» **ASSIGNMENT**
What's needed is an exact copy of the lines from the one that contains "This screenshot has width=961, height=560." to the end of the data below, leaving the pictures out.

Collected data entries:
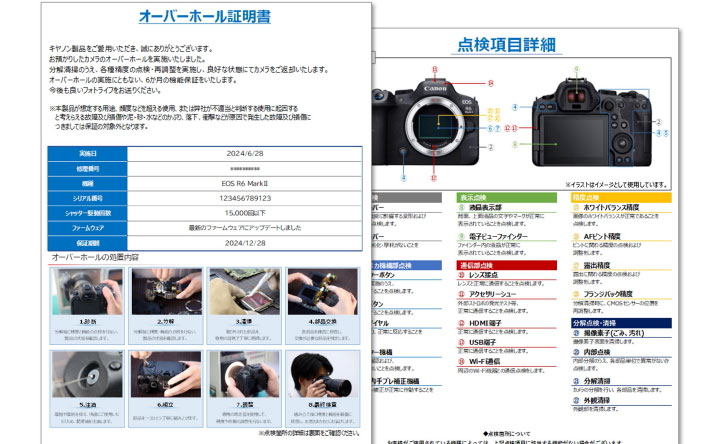This screenshot has width=720, height=444.
Task: Click the '3.清掃' cleaning step image
Action: pos(247,292)
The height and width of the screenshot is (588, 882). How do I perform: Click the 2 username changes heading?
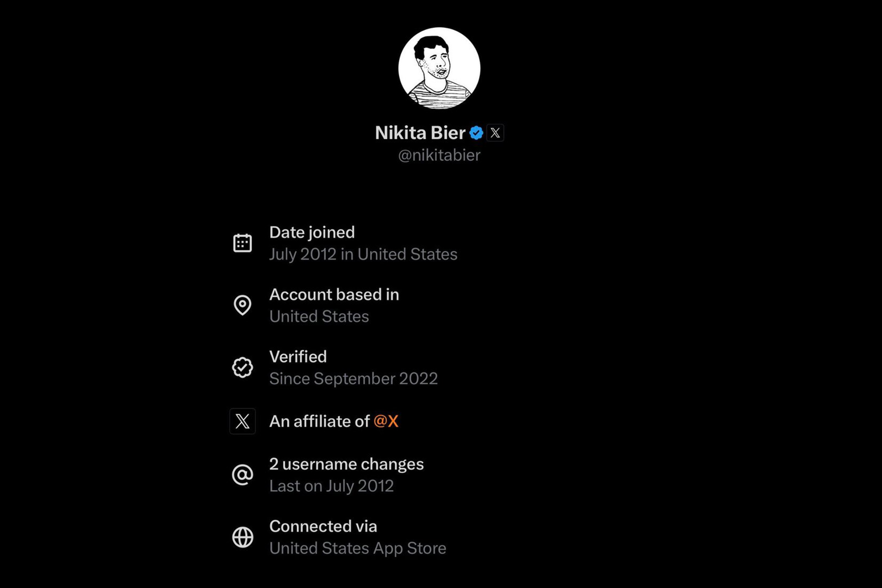[346, 464]
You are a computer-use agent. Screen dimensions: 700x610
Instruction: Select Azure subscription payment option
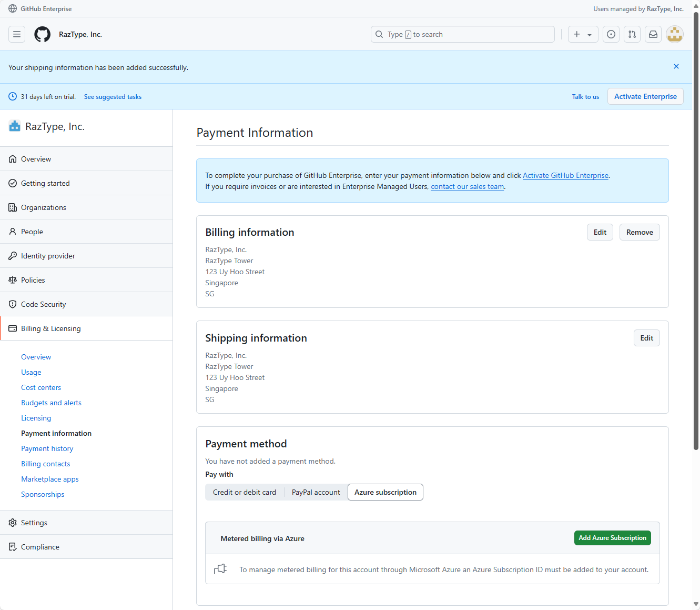[385, 492]
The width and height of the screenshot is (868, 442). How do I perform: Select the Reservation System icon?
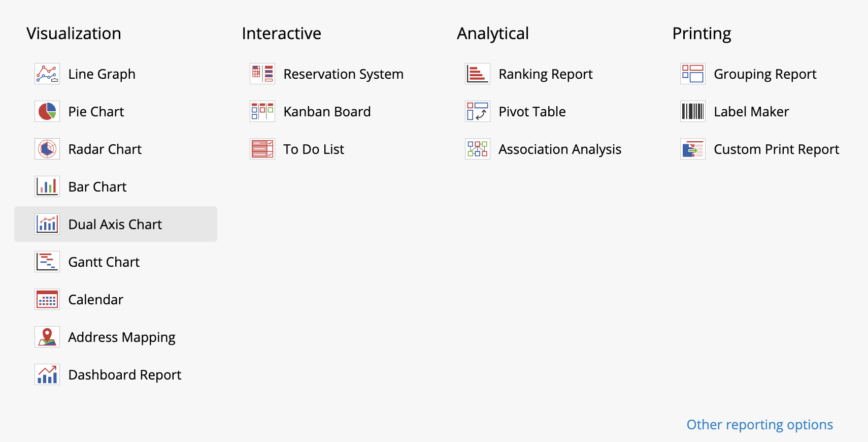[262, 74]
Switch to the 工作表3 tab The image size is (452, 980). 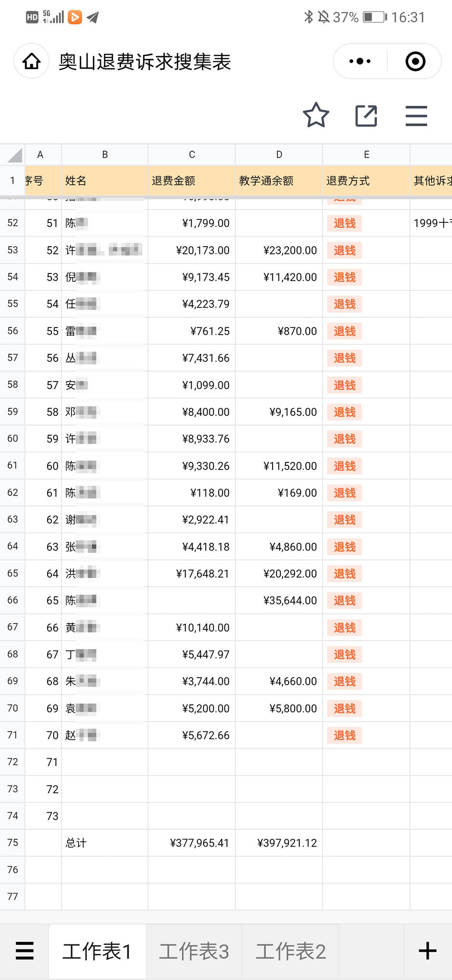pyautogui.click(x=194, y=951)
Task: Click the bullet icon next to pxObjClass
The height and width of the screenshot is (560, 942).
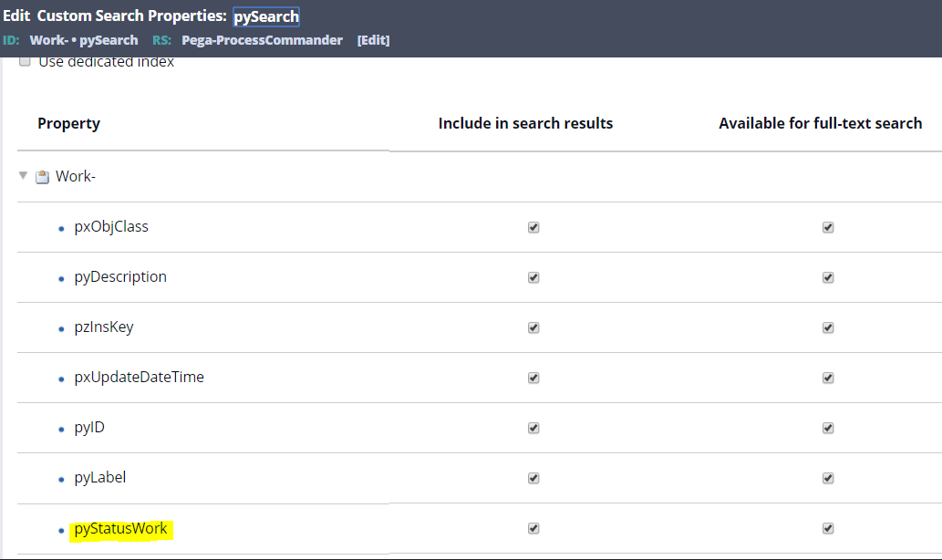Action: pyautogui.click(x=60, y=226)
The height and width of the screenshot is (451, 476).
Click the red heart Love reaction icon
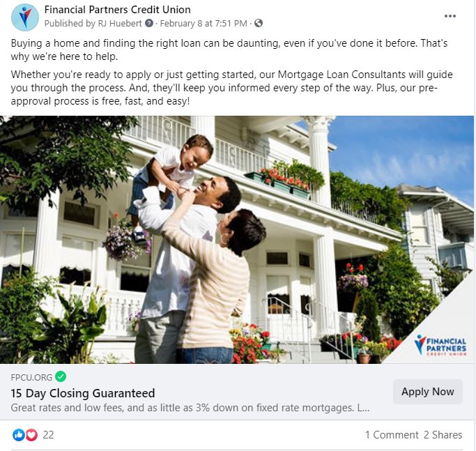click(31, 435)
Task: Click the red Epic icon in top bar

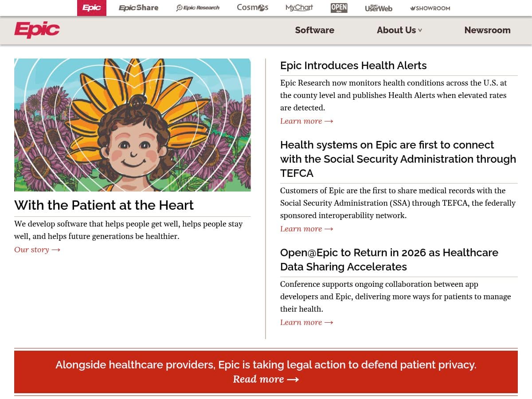Action: (x=92, y=8)
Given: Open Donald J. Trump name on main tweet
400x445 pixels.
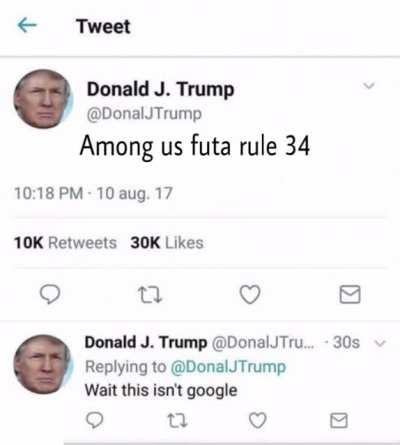Looking at the screenshot, I should coord(160,89).
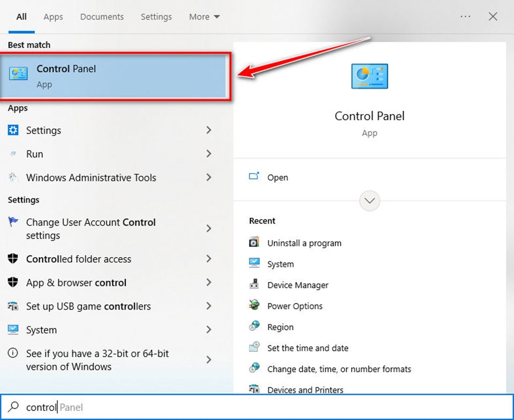Screen dimensions: 514x420
Task: Expand Run app options chevron
Action: [x=209, y=154]
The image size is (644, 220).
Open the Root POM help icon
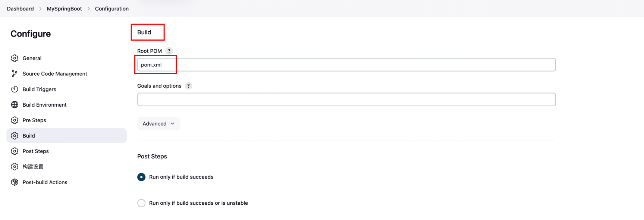pos(169,51)
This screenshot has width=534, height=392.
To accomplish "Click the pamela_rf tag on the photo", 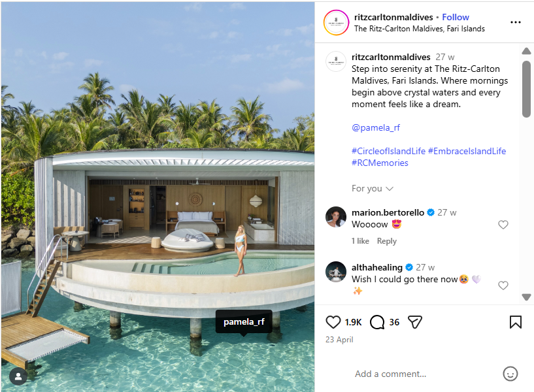I will [244, 321].
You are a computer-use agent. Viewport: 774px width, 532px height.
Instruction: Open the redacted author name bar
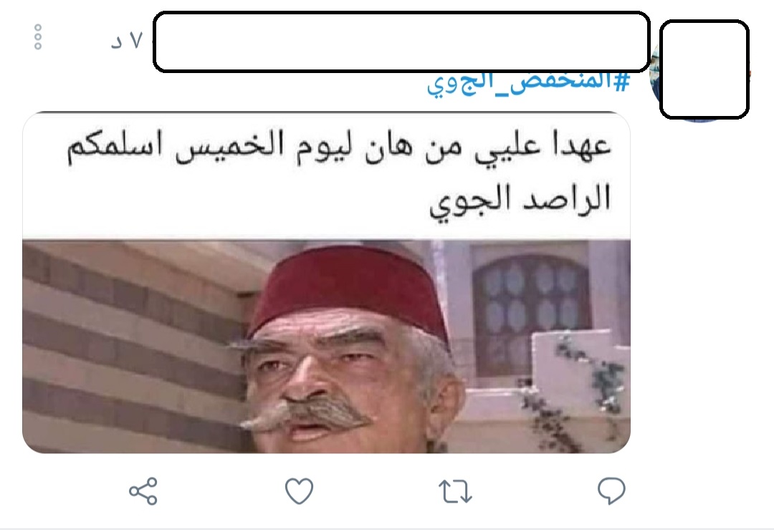tap(401, 42)
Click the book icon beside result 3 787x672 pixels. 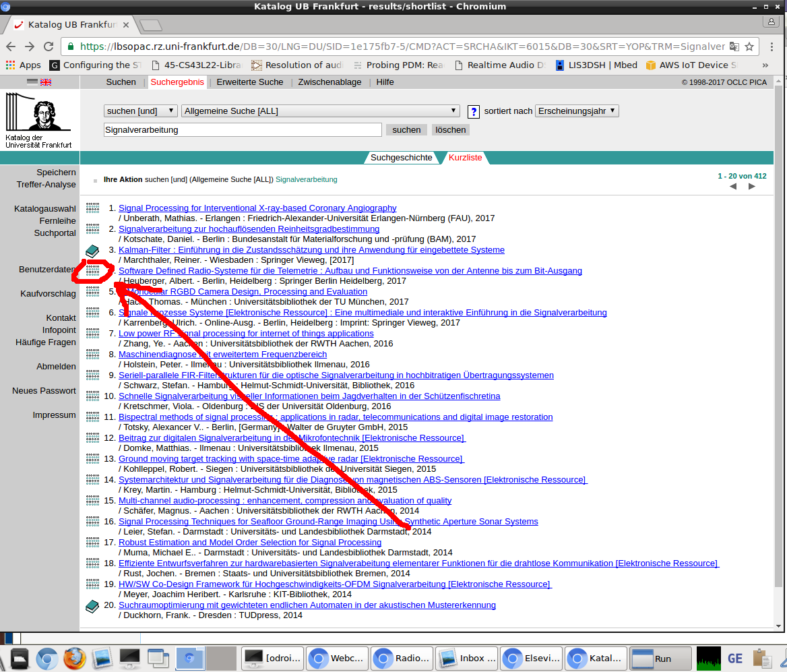point(92,251)
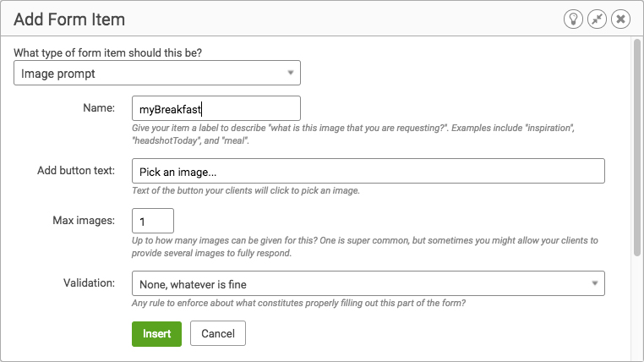The height and width of the screenshot is (362, 644).
Task: Click the dialog's vertical scrollbar
Action: click(x=637, y=148)
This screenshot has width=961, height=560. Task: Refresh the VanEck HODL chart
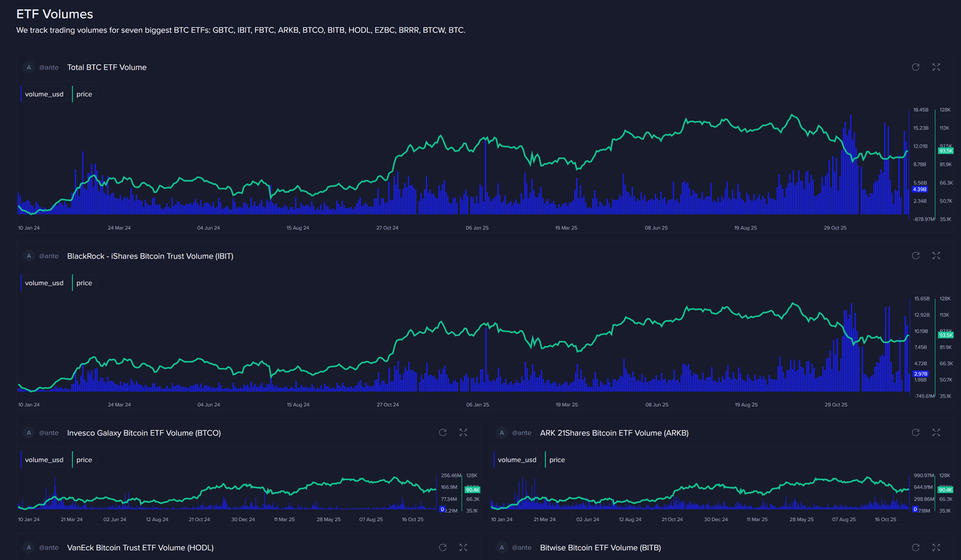[442, 547]
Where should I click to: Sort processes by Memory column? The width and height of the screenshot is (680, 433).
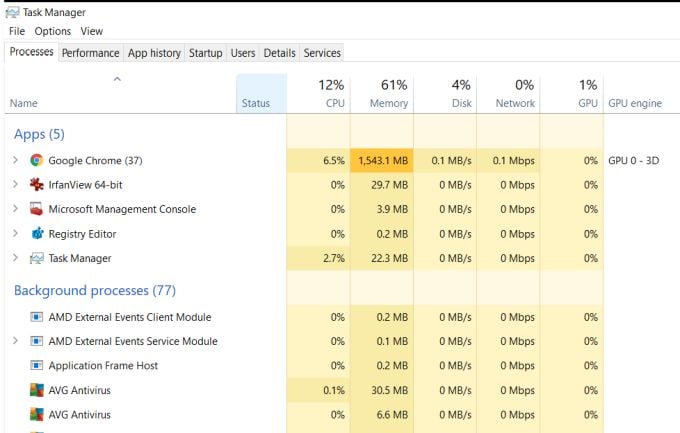(382, 95)
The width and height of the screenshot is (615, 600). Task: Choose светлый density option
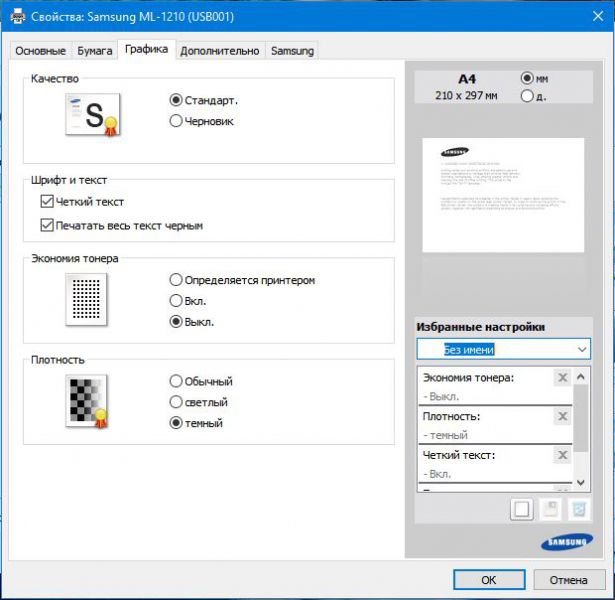pos(176,402)
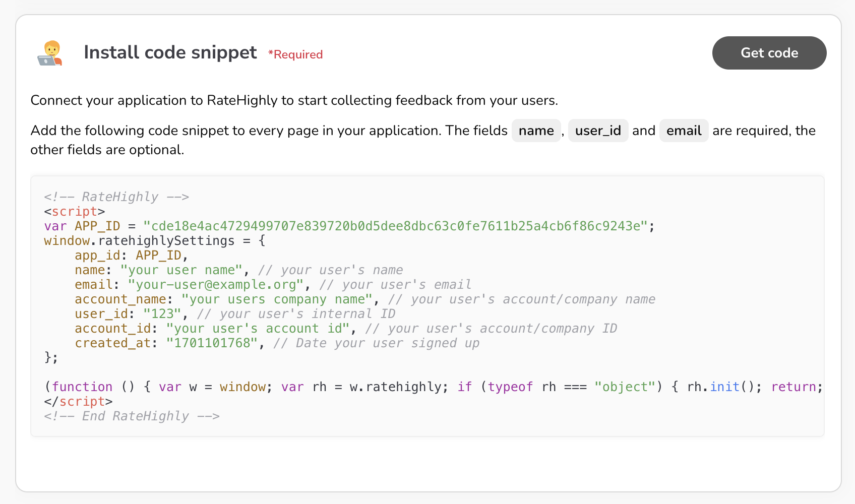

» **ANSWER SPACE**
This screenshot has width=961, height=560. Task: Refresh the VanEck HODL chart
[442, 547]
Where should I click to: Sort processes by Memory column? The width and height of the screenshot is (680, 433).
(382, 95)
The width and height of the screenshot is (615, 600). Task: Choose светлый density option
pos(176,402)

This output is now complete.